Loin donc du débat apparent sur le taux de change, l’inclusion dans les droits de tirage spéciaux du FMI, la vraie question est pour la Chine la validation du « système tel qu’il est », (FMI) éventuellement un repositionnement de la Chine en acteur principal, voire en « sparringpartner », c’est-à-dire provoquant un effet entraînement à son partenaire, au sein d’une relation sous le format d’un G2 avec les Etats-Unis.
La réponse est délibérément ambiguë à travers l’insistance chinoise à donner des gages en vue de la révision du panier du DTS en 2015, et en s’appuyant sur l’avis récent du FMI selon lequel la devise chinoise n’est effectivement pas sous-évaluée.

L’un des débats de fond est aussi domestique, et en résonance avec le débat entretenu avec les Occidentaux : le système financier et monétaire chinois est il « crédible », « fiable » et peut-il générer une « fiducie » au sens fondateur du terme, c’est-à-dire un cadre reposant sur la confiance mutuelle. La réponse, à en juger par la fuite des capitaux potentielle, à peine compensée ces temps-ci par la constitution toujours plus grande de stocks de devises liées à l’exportation, est naturellement négative. La Chine doit avant tout redonner confiance à ses propres ressortissants. Sa force économique n’est pas suffisante, parce que les spoliations ont été trop fréquentes dans l’histoire chinoise pour ne pas effrayer les « nouveaux riches » (classe à laquelle appartiennent d’ailleurs les dirigeants ou du moins qu’ils connaissent bien). Or la spoliation, de nouveau, guette, parce que la dette du pays n’est plus compensée par la perspective d’un tassement de la croissance. Des faillites apparaissent, le système bancaire doit être protégé, tout ceci ne peut se faire dans une ouverture totale telle que les Occidentaux la souhaiteraient.

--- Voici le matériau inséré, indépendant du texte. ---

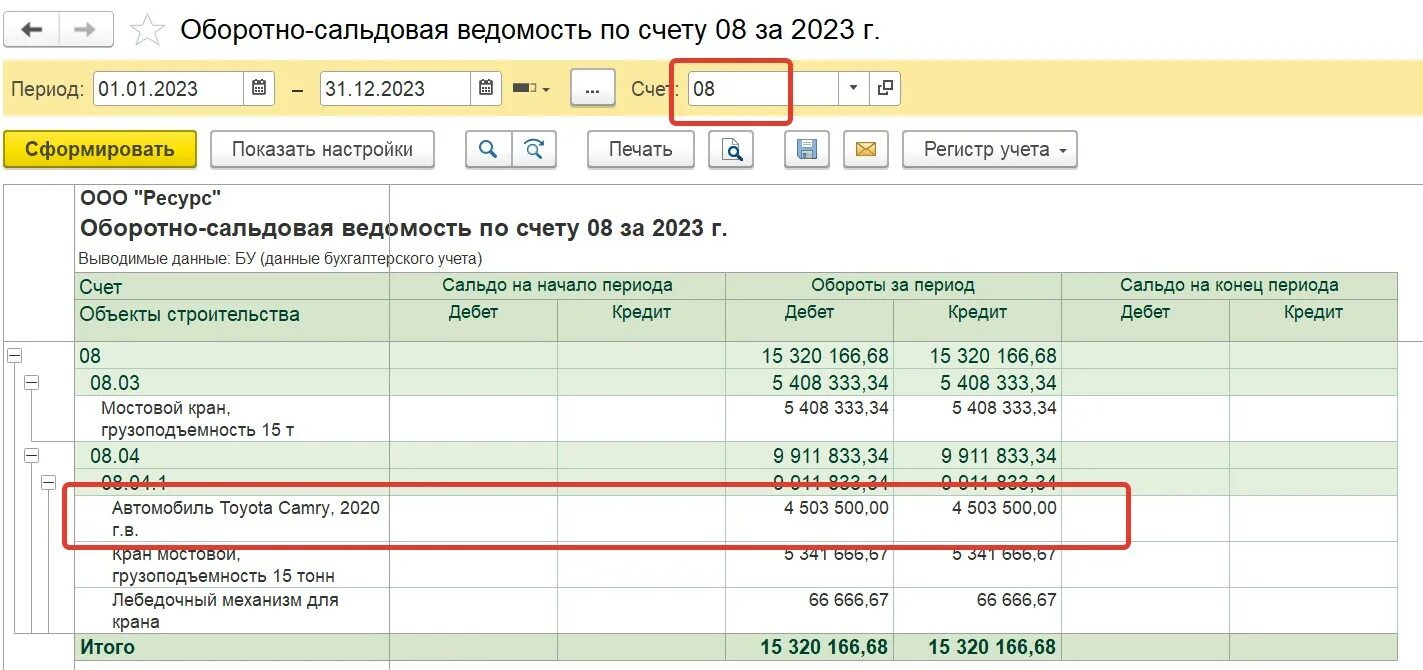Collapse the 08.04.1 subaccount group
Image resolution: width=1423 pixels, height=670 pixels.
point(47,481)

La « créativité » chinoise et ses conséquences

La créativité chinoise a donc particulièrement été à l’œuvre en 2014, pour faire face à ces différentes contradictions et contraintes :

  • Tout d’abord il s’est agi de contrôler les bulles financières créées par le marché immobilier financé par des liquidités occultes ou canalisées par l’absence de toute autre alternative de placement.
  • Ensuite il s’est agi de piloter une politique monétaire délicate où le contrôle de cette masse monétaire devait éviter pour autant un « hard landing ».

C’est alors que l’ouverture partielle du compte de capital, de plus en plus annoncée, a été accélérée à travers l’invention de mécanismes sophistiqués permettant d’investir plus facilement sur les bourses de Shanghai et de Shenzhen.

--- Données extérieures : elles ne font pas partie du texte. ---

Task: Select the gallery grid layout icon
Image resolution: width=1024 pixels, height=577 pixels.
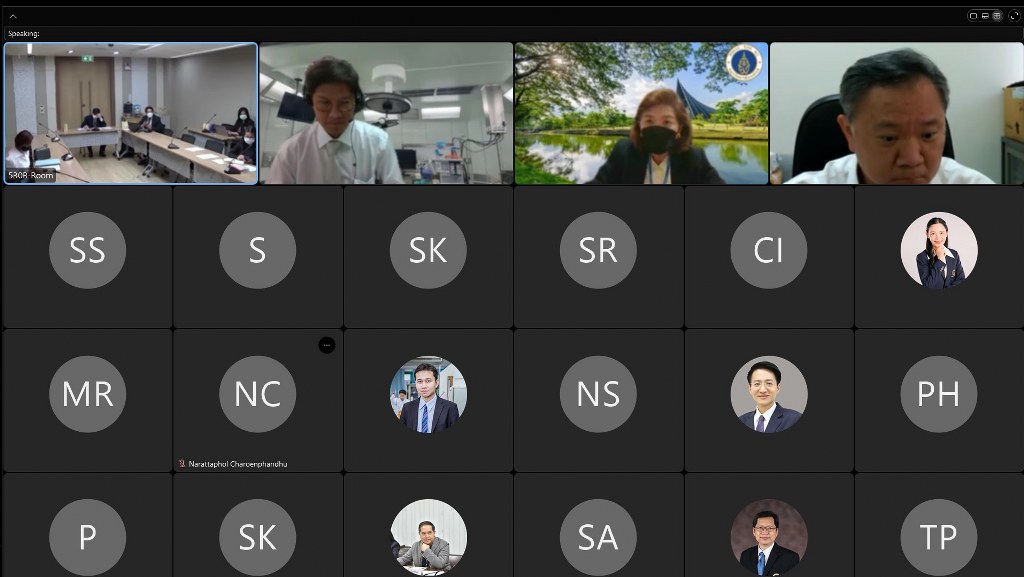Action: (x=997, y=16)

Cependant il s’agit moins de se plier à des normes internationales d’ouvertures des comptes de capitaux comme l’index américain MSCI a feint de le croire que de créer une alternative au tarissement des financements bancaire de l’économie chinoise (plus de 200 % du PIB hors dette publique). Rapatrier des fonds « évadés » en faisant comprendre les risques d’un effondrement possible du système bancaire chinois du fait du ralentissement a été en réalité le moteur de cette ouverture.

Entre jeux d’ombre et débat intérieur

La Chine est sans doute peu transparente et souhaite le rester, en particulier sur des sujets aussi sensibles que les sujets monétaires. Néanmoins il est probable qu’à ce stade les deux options sont conservées par la Chine : soit s’intégrer progressivement au système « post-Bretton Woods » avec les risques qui ont été largement identifiés depuis longtemps et testés pendant la crise de 2008, soit inventer en coopération avec un « glacis » de pays dépendants, compatissants ou partageant les mêmes ambitions, un nouveau système, régional, interrégional mais en tout cas international mais pas global. Ce système pourrait avoir pour origine la nouvelle BAII, centrée autour de la Chine, ou bien les contrats gaziers avec la Russie, prémisses peut-être d’une déconnexion des échanges de matières premières et du marché du dollar. En tout cas la construction d’une « zone renminbi » est en marche. A-t-elle pour ambition d’être suffisamment importante un jour pour imposer ses règles (fixité quasi reconnue des parités de change, indexations sur des sous-jacents, ou des « étalons » différents du dollar) ou seulement d’être une protection contre un système parallèle dont la Chine se méfie mais dont elle utilise aussi les rouages « libéraux » (pour ses investissements en Europe en particulier) ? C’est encore une question ouverte et à laquelle le débat pourra apporter des éléments de réponse.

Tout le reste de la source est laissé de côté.